Um Lugar na Platéia até pode ter cara de filme-painel, mas essa impressão passa rápido. Não que ali não se esteja lidando com múltiplos núcleos dramáticos que se cruzam eventualmente por conta de algum grande evento de intersecção, e que cada um queira contribuir com sua parcela para um certo “panorama humano” ao qual fazem referência,  mas é que há em Danièle Thompson uma consciência quase consternada de que qualquer totalidade é impossível. Se o grande retrato de Nova York que deveria ser Manhattan não passa, como disse certa vez um crítico americano a respeito de Woody Allen, de um filme sobre três ou quatro quarteirões de apenas um dos bairros da cidade, Um Lugar na Platéia é ainda mais modesto. Sua Paris luminosa ameaça ser, nos planos gerais que abrem e fecham o filme, todo o skyline iluminado e fulgurante da cidade, mas rapidamente se restringe a uma única rua, a Avenue Montaigne, e menos ainda, em três ou quatro locações no interior dela. Logo o clima de making of de Paris É Uma Festa também se desfará, porque os artistas e intelectuais que passam pela frente da câmera estão longe de qualquer genialidade. São recorrentes no filme as referências a grandes nomes do cinema francês, Resnais, Truffaut, Blier, Binoche, Adjani, Depardieu, tudo isso dito com uma encantadora distância, certeza de que estas figuras fazem parte de um outro universo que não é este pelo qual os personagens de Thompson passeiam agora. Ali, entre o palco de um teatro, uma sala de concertos, um stand de leilão e um café apertado, só circulam os pequenos nomes, as pequenas histórias.
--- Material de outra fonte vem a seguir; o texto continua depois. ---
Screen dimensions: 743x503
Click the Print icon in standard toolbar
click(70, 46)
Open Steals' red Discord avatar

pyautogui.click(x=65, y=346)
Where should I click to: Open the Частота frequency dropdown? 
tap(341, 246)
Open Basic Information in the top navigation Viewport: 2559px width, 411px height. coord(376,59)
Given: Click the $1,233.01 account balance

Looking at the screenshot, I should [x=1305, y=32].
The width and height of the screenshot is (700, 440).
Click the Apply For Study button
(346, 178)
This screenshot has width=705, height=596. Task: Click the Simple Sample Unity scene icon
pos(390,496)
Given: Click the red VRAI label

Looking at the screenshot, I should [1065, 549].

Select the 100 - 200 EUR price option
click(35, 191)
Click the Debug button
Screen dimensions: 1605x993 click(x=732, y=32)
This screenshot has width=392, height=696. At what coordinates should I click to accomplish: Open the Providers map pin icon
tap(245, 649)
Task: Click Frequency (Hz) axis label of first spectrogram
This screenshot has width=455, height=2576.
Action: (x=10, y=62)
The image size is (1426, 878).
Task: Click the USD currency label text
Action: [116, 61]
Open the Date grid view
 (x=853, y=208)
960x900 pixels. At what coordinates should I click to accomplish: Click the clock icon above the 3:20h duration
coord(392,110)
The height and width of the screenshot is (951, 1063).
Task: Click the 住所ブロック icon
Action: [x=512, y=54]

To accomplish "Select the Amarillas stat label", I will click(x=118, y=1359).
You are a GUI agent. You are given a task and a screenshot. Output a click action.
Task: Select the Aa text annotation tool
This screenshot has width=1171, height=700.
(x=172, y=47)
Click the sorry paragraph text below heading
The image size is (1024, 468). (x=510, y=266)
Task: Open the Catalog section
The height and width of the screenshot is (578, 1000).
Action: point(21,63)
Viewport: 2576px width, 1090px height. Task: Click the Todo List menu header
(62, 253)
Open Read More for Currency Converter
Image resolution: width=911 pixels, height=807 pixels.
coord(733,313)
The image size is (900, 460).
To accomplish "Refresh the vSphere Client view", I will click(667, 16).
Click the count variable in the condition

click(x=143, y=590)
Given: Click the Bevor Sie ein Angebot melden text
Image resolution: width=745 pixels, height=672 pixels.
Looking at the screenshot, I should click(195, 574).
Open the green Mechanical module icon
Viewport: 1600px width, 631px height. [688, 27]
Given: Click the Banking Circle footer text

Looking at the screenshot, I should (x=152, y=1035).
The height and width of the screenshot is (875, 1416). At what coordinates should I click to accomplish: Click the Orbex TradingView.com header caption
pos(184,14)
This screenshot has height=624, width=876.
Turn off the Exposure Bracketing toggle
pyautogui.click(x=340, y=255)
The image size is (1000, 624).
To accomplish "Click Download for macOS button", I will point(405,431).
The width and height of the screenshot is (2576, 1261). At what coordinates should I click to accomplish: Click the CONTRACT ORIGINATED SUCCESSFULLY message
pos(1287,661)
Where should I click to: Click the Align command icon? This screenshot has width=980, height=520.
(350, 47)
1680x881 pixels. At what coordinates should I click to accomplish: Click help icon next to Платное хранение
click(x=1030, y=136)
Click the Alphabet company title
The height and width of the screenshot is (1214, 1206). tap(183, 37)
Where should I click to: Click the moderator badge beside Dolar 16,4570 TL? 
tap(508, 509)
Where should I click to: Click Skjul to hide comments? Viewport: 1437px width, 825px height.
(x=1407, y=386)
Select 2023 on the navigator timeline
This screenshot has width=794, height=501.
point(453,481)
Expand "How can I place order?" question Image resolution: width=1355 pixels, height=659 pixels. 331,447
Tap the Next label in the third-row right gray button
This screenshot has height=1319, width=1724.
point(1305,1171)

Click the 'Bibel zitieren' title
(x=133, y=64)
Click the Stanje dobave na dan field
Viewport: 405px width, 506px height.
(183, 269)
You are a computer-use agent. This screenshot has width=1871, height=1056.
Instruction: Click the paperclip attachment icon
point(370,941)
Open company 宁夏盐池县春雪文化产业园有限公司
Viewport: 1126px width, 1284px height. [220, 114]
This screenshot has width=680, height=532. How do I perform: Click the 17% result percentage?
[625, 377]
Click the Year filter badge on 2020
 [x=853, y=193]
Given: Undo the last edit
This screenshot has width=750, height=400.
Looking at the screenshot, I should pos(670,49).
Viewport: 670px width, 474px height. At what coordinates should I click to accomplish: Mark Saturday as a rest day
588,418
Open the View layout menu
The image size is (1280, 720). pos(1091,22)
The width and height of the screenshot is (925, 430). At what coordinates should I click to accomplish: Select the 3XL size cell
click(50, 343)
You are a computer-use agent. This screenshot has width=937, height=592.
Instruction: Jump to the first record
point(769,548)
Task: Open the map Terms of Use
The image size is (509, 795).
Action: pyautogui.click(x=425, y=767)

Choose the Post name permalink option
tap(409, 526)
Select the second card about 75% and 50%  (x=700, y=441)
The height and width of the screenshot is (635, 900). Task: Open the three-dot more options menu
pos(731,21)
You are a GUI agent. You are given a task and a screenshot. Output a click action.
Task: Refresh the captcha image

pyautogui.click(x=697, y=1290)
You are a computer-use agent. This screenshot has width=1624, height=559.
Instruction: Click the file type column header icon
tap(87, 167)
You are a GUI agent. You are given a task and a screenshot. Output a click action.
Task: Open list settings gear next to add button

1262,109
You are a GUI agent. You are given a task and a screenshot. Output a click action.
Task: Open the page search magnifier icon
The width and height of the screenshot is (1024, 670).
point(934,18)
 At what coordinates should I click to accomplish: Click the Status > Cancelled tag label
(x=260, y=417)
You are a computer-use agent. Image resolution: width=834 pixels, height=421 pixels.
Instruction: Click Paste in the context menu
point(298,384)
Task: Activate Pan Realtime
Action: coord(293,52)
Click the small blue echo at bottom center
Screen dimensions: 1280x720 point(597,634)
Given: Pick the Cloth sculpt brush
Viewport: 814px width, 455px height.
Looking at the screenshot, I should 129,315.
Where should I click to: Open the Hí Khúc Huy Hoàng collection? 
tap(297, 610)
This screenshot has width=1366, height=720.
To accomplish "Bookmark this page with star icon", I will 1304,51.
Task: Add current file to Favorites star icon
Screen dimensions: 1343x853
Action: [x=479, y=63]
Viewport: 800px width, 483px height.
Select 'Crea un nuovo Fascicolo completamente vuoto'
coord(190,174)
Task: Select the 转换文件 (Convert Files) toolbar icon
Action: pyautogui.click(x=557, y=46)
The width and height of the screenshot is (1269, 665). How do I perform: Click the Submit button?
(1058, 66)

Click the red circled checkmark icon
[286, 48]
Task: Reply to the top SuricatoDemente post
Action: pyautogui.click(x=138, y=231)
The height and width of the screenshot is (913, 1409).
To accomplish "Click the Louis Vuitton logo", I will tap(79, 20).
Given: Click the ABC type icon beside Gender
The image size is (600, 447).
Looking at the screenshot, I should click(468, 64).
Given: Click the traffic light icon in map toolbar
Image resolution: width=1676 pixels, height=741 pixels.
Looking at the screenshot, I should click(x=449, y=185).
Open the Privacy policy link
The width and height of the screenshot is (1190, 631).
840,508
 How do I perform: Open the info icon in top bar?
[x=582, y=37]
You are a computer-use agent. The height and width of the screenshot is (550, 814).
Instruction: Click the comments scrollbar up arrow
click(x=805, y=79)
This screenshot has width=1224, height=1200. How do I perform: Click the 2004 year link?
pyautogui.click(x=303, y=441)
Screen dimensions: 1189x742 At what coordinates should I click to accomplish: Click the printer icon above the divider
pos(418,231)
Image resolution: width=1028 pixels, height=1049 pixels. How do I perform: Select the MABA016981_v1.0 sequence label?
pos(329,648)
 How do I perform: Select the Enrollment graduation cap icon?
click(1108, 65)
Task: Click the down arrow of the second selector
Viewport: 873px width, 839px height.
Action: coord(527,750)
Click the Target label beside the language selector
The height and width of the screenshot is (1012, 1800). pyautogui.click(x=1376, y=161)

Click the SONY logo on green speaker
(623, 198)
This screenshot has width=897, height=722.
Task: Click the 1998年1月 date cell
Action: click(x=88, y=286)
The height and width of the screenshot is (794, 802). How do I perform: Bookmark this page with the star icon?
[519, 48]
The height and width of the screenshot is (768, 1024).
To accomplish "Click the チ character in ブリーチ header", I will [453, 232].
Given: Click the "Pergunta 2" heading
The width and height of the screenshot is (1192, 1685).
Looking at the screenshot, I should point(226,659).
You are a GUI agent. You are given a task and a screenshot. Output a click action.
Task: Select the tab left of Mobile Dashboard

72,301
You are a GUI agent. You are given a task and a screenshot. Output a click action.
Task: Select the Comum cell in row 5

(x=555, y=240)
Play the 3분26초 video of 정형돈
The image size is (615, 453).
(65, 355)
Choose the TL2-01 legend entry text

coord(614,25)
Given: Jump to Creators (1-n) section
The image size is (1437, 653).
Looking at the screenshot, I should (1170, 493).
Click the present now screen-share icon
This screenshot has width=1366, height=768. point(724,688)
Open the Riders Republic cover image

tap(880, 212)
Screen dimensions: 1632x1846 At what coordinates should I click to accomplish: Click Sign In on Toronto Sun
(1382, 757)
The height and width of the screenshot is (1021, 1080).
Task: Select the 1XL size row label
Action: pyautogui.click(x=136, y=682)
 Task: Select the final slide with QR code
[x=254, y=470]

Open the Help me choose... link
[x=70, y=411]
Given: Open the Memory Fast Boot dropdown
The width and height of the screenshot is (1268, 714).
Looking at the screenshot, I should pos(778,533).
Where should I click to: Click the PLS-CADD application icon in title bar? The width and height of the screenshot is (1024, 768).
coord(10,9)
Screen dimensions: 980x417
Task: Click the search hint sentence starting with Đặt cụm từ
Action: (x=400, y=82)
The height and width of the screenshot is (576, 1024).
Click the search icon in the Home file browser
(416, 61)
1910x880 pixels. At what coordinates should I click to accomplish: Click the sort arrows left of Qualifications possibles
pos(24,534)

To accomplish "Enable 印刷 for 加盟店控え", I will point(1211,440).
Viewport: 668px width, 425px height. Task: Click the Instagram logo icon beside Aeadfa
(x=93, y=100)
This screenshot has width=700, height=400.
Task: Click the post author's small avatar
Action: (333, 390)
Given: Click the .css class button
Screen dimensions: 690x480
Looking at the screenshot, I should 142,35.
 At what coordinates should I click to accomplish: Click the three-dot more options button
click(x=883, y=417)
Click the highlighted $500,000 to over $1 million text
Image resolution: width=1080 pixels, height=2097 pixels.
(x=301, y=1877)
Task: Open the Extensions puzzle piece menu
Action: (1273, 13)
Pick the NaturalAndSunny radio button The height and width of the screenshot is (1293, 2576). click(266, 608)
Assim, ainda que queira se meter nas crises pessoais de seus personagens, e queira acompanhar suas decepções para poder, depois, aproveitar junto deles a alegria do momento em que tudo se acerta, não há muito mais o que fazer a não ser embalá-los no mesmo registro plácido e eficiente das comédias de costume francesas, dedicar a máxima atenção possível a cada um sabendo que, pelo acúmulo de focos narrativos, este tempo será imensamente mais curto do que o necessário para que cada personagem realmente aconteça em cena como tal, e não apenas como parte de uma cadeia bem específica de tipos tragicômicos. Posto que o grande assunto de Um Lugar na Platéia acaba não sendo este universo dos bastidores da arte que monta, mas sim sua própria relação com ele, e o título em português é muito claro nesse sentido. Jessica, a garçonete que Cécile de France interpreta e que serve como atravessadora entre o mundo “real”, o do espectador e o seu próprio, e o mundo “dos sonhos” desse burburinho cultural, termina o filme dizendo que a melhor lição que aprendeu com toda sua aventura por esse espaço novo foi justamente como escolher seu lugar na platéia de um concerto ou de uma peça de teatro: nem muito perto do palco, nem muito longe. É o mesmo mandamento válido para a relação de Danièle Thompson com o cinema, e com o filme que aqui realiza. Sabe-se que mergulhar verdadeiramente nas vidas de quem produz e pensa a arte exige muito mais que travellings carinhosamente inúteis e algumas crises existenciais de porta-de-cinemateca, mas ao mesmo tempo a atração por este ambiente é irresistível, e a devoção que se tem por ele, genuína. Um Lugar na Platéia é, no fundo, como a concierge do teatro que Dani faz com tanta graça: sem nenhum talento particular, a não ser um incrível jogo de cintura para estar sempre perto de quem tenha algum.